Dreams of Egypt's 'King of Hearts' comes true
Cairo: As a child, he was devastated by the death of his youngest aunt due to a heart ailment. The 22-year-old aunt’s departure was a catalyst for Magdi, a son of a surgeon, to specify what he wanted to be: a heart surgeon. Years later, he fulfilled his dream and established himself as one of the world’s pre-eminent cardiac surgeons. Dr Magdi Yaqoub, nicknamed the “King of Hearts”, also runs a famed medical charity in southern Egypt.

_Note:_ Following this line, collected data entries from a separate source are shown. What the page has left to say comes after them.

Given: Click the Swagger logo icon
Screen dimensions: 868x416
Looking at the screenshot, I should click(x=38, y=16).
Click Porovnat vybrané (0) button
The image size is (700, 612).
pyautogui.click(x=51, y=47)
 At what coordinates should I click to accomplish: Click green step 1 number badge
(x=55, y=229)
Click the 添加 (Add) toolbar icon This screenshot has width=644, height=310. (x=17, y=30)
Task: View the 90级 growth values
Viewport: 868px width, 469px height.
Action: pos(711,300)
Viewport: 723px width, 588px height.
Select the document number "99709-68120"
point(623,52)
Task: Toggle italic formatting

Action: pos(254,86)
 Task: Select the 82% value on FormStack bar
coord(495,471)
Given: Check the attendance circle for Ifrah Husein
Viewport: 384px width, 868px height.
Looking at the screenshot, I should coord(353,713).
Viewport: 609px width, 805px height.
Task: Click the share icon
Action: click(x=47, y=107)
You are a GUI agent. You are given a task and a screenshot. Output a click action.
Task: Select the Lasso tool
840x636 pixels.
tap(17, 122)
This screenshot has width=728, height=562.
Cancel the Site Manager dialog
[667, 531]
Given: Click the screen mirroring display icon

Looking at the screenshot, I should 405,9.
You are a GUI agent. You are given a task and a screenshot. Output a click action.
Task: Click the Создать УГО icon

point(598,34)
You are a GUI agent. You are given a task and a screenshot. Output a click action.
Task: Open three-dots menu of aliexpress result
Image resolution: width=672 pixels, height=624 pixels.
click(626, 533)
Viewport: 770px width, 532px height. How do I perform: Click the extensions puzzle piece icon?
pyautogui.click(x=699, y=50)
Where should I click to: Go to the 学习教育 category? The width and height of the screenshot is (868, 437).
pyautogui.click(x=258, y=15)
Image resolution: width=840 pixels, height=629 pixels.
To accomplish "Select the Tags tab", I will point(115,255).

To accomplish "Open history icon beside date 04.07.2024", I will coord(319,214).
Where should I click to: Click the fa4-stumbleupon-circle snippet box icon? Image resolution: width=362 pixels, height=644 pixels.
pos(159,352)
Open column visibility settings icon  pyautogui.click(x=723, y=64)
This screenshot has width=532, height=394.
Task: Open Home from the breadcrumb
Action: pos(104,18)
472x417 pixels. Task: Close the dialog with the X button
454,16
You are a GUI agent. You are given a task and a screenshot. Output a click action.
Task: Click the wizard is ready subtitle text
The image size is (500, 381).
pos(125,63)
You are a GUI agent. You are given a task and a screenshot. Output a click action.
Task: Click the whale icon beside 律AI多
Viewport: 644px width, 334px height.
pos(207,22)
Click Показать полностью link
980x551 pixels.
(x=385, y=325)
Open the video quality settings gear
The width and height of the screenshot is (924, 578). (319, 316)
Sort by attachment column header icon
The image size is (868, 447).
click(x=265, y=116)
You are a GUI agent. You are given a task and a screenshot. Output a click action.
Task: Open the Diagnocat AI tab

Born on November 16, 1935 in Egypt’s Nile Delta province of Sharqia, Magdi studied medicine at Cairo University, Egypt’s leading academic institution. In the early 1960s, he travelled for a fellowship in Britain. There, he worked with cardiothoracic surgeon Donald Ross at the National Heart and Chest Hospital on repairing heart valves in people suffering acute valvular heart disease.
In 1968, he went to the US where he worked as an instructor and assistant professor at the University of Chicago. Later, he returned to the UK.
A milestone in Dr Magdy’s illustrious career was devising in 1977 the arterial switch operation in the transposition of the great arteries. Another was establishing a heart transplantation centre at Hareffield Hospital in West London. There, he performed a heart transplant for Derrick Morris, Europe’s longest surviving such recipient until his death in 2005. In 1983 Dr Magdy conducted the UK’s first combined heart and lung transplant.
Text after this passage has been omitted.